Extract to read ->
---------------

To Be Continued ..... 
waiting for your responses.

----------


## Analia

Hi! I read Lord of flies...I like it, i think Golding wrote about how humans can have a relative inocence but in an extreeme situation it can change to wildness.I think he explained that wickedness and human conditions are unseparate. I want to show u something written by Ernesto S&#225;bato, It was writed in spanish, i made the traduction sorry if u find some mistakes.
It says:
"Golding understand the efects of the actions from man to other people, as in his Lord of Flies , a literature's classic , where he lives open a tremendous quetion: the cruelty, the selfishness, indiferece, and the zeal of destruction. Are caused due estructure of the society where man is living or is a demonstration of the natural inclination to wickness of the human race?"

Thanks!
bye!

----------


## Jolly McJollyso

> Hello everybody,
> Here is the introduction I put to a research paper I submitted to my Advanced Writing Professor entitled as _Theme of Fear in Golding's Lord of the Flies._
> 
> Tell me if you are interested in the subject so I can continue loading my paper from my PC to in here.

---------------

What the task asks ->
Continue the forum discussion of Golding's Lord of the Flies, picking up after its final line.

---------------

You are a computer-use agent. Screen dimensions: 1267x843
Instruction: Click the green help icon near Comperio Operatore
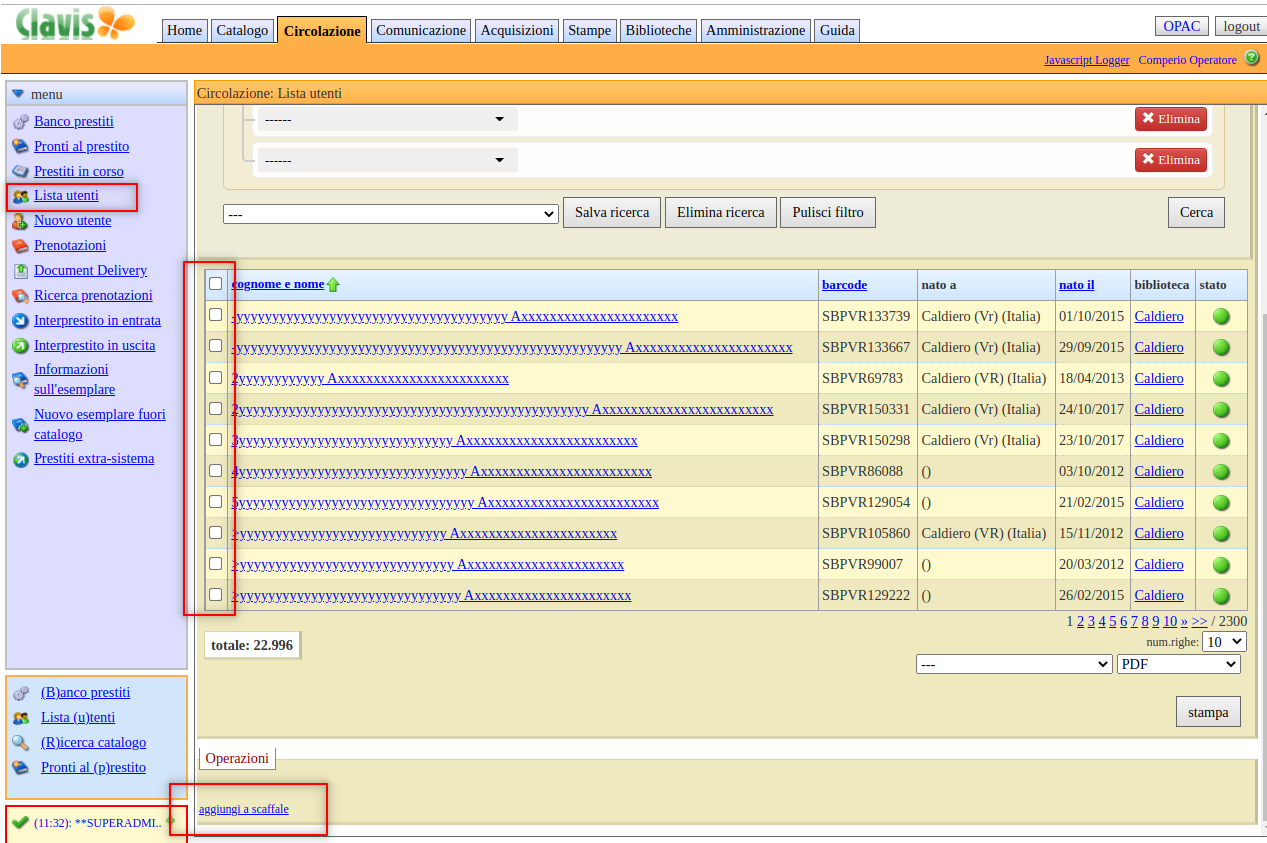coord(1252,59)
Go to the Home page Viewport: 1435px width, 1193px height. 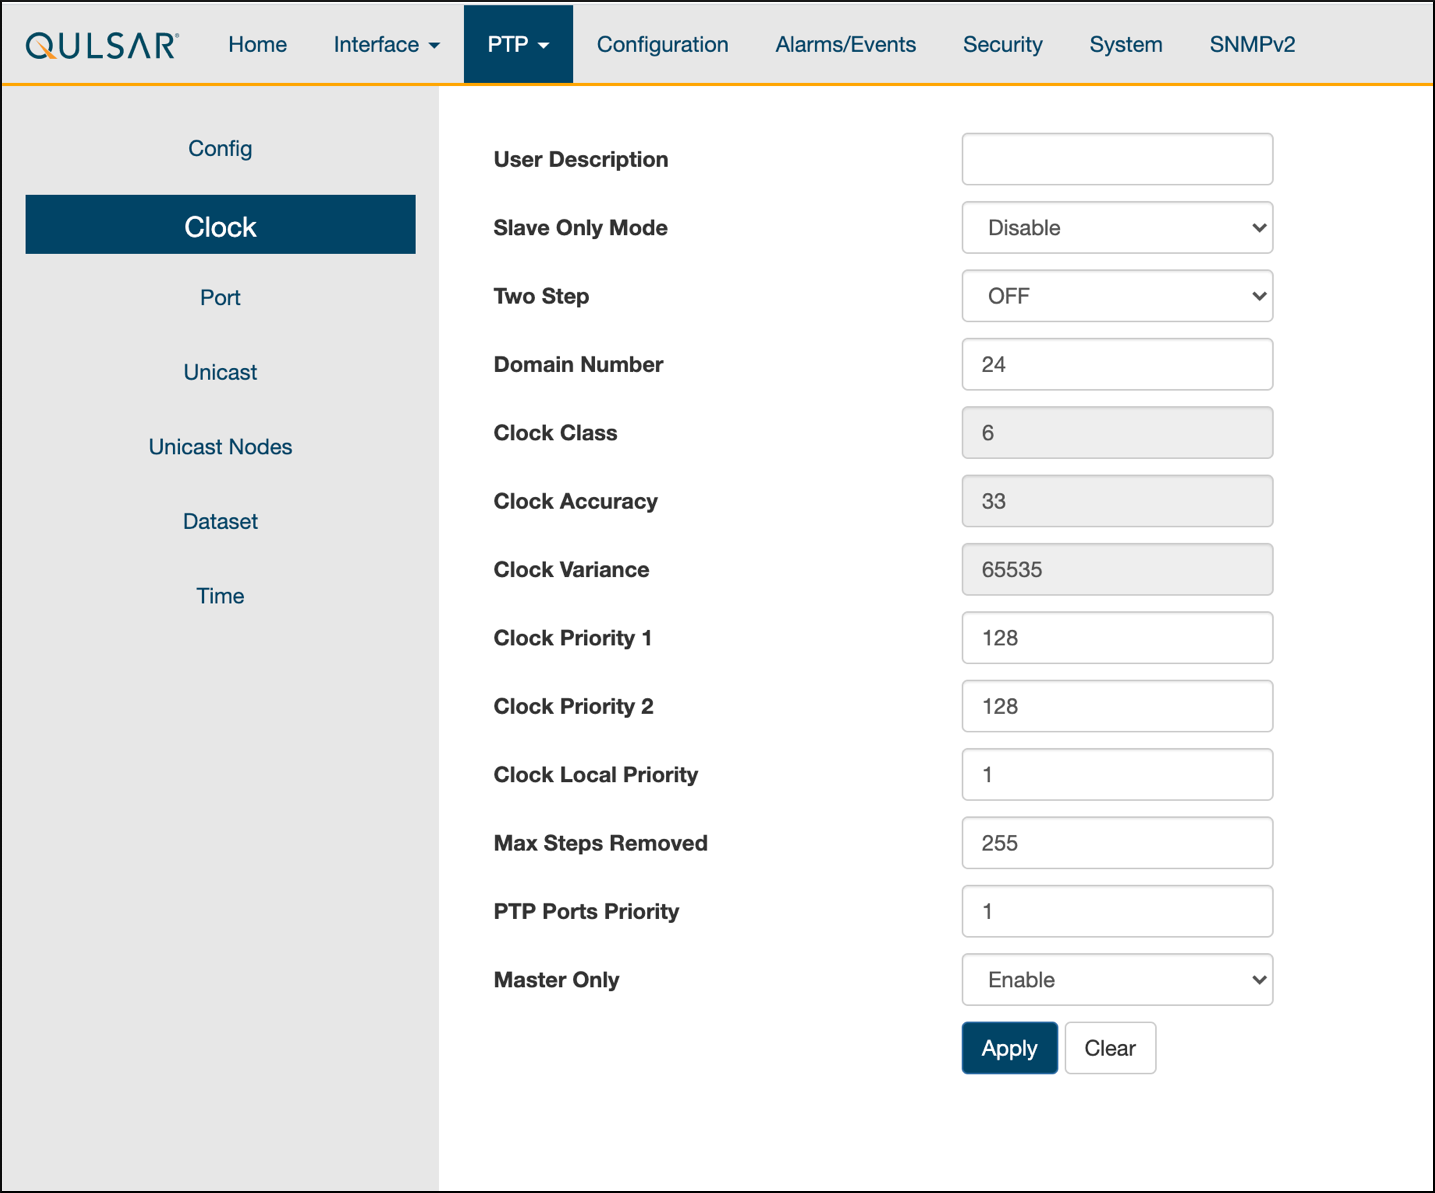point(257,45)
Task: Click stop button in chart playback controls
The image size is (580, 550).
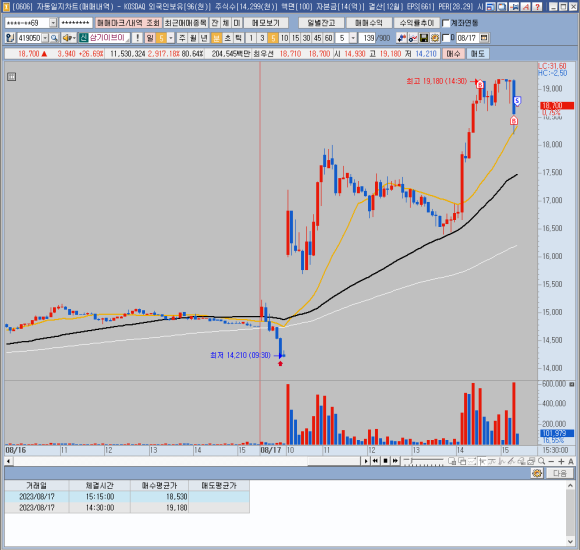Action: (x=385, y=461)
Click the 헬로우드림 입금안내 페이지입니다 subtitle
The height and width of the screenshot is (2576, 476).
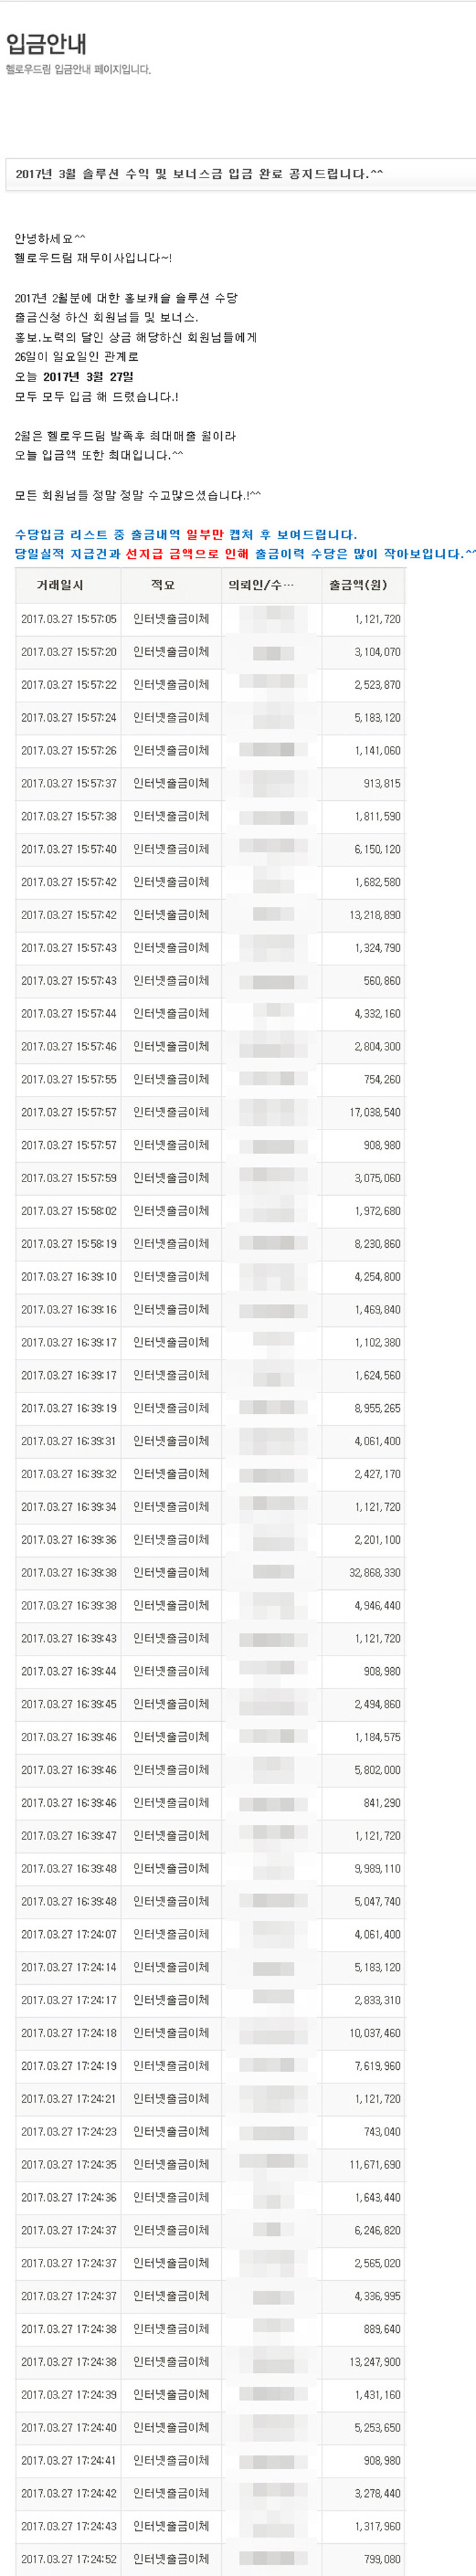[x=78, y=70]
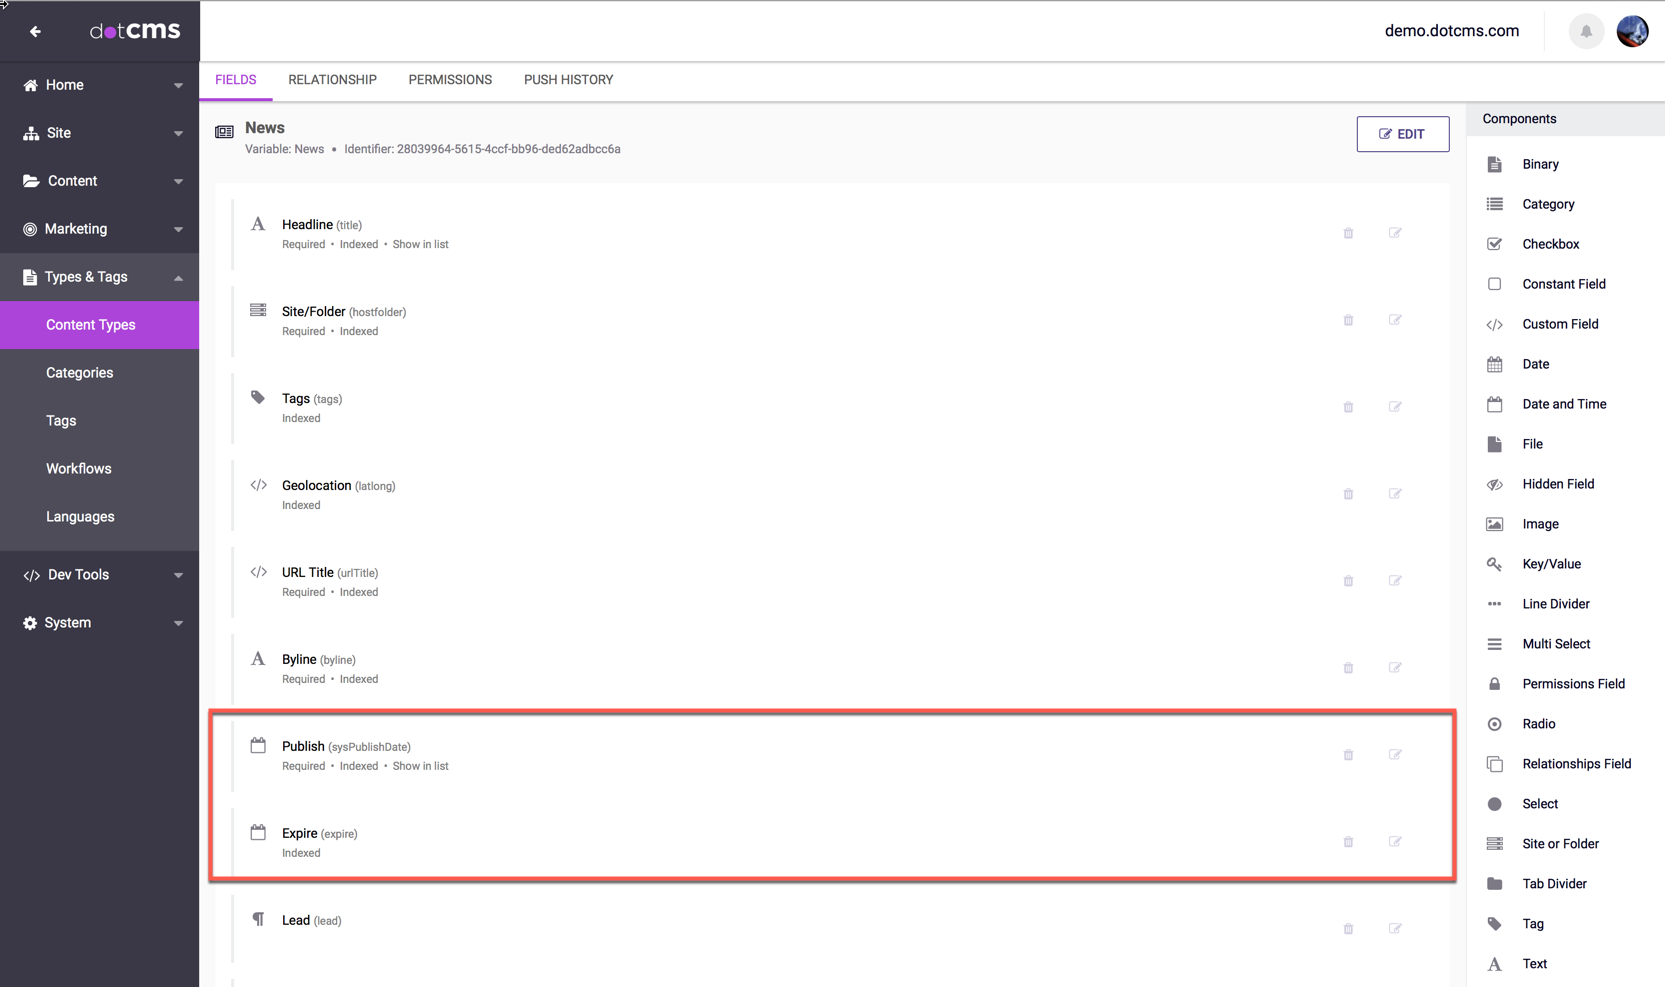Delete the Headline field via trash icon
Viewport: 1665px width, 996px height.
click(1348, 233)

---------------

Response ->
> 
> 
> Introduction
> "[….] children occasionally run into problems, and sometimes their fears are the root of these problems" (Gebeke, 1994). The boys in Golding's Lord of the Flies are totally indulged in the threat of an unknown fear; this fear causes them to suffer and struggle to feel safe. In this paper, the researcher attempts to shed lights on the theme of fear in this famous novel with focusing on the ways how the children react to that fear. The mentioned theme is covered professionally within the novel in the following main points: the beast as a symbol of fear, characters' attitudes toward fear and the truth about fear.
> 
> ...


Your Advanced Writing professor is going to eat your face if you open with a quote.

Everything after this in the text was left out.